Hacker News new | ask | show | jobs
by consteval 662 days ago
Yes when you have duplicated data and data inconsistencies/integrity issues you might get duplicate data and data inconsistencies/integrity issues in your output.

This is a problem of form, not method. JOINs are a fantastic, well-defined method to aggregate data. If the form of your data is messed up, then naturally the result may be too.

> no I’m not interested in helping you troubleshoot your 7-page SQL query that’s stacked on top of multiple layers of nested SQL views that’s giving you too many rows

People say this type of thing but SQL is an incredibly high-level language.

Yes debugging a big SQL query can suck. Debugging the equivalent of it is almost always much worse. I'd rather debug a 30-line query than a 400 line perl script that does the same thing. Because that's actually the alternative.

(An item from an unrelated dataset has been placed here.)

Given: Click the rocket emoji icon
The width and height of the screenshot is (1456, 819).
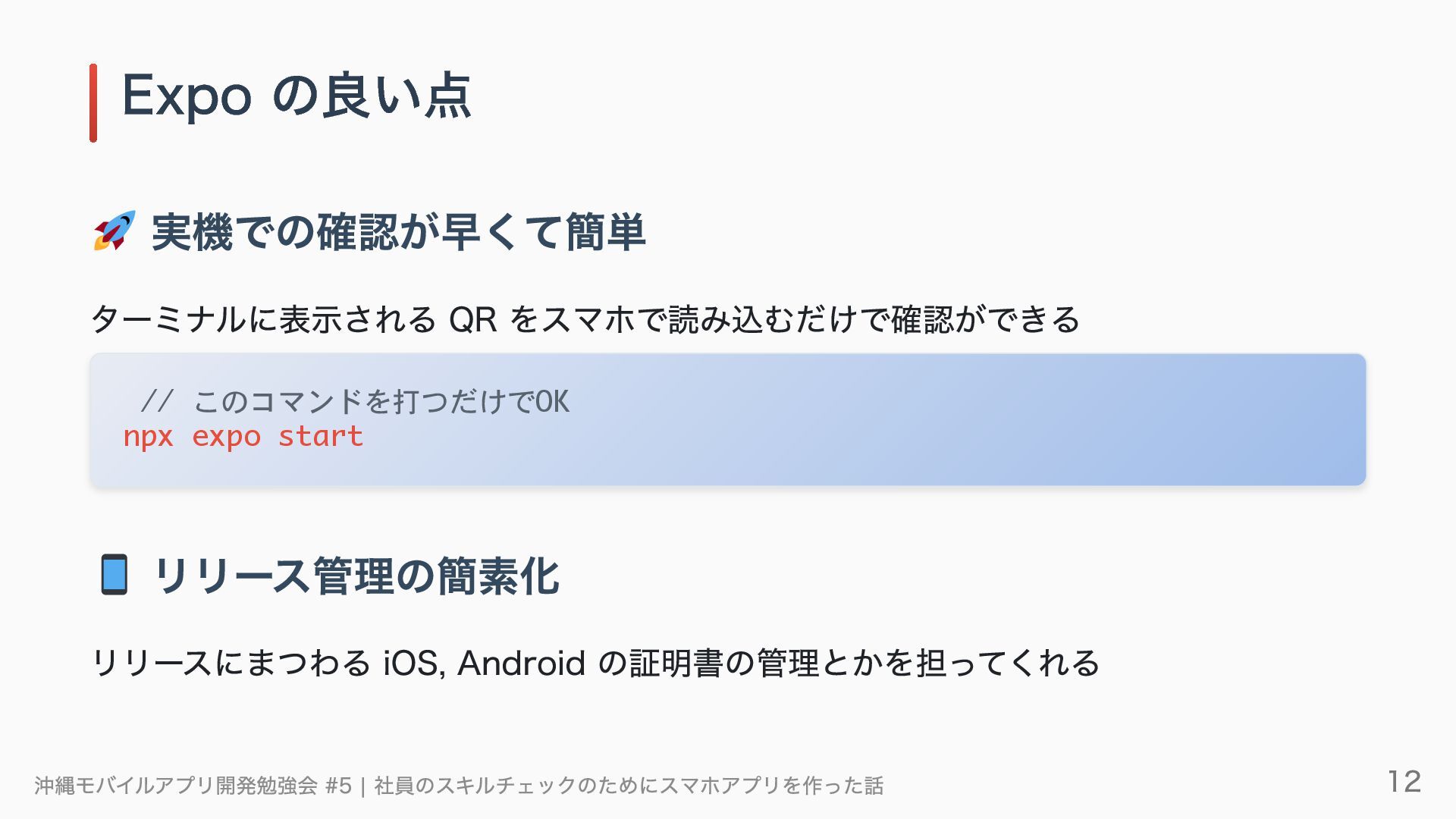Looking at the screenshot, I should coord(115,231).
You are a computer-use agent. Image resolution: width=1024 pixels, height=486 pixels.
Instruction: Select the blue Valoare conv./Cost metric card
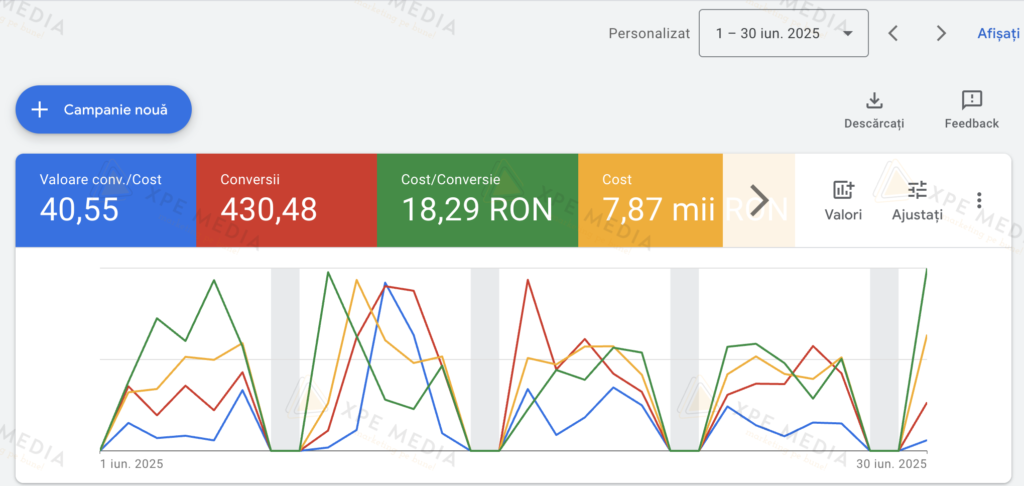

I have manually aggregated data, messy data, in awk, perl, python... it is much, much worse.

1 comments

> ”I have manually aggregated data, messy data, in awk, perl, python... it is much, much worse.”

Yes, but with Python/etc you can at least do the same logic in a plain loop, which is much slower but serves as a more reliable reference of what the data is supposed to be, which can be used to validate the functionality of SQL output.

Is there an equivalent in SQL of this “slow and dumb” approach for validating? Like, I’m not sure if a lateral join is essentially doing the same thing under the hood.

Most databases have the concept of temporary tables that will automatically disappear when your session ends. For troubleshooting, I would breakdown each step and save it in a temp table. Validate it. Then use it as the input for the next step. Etc.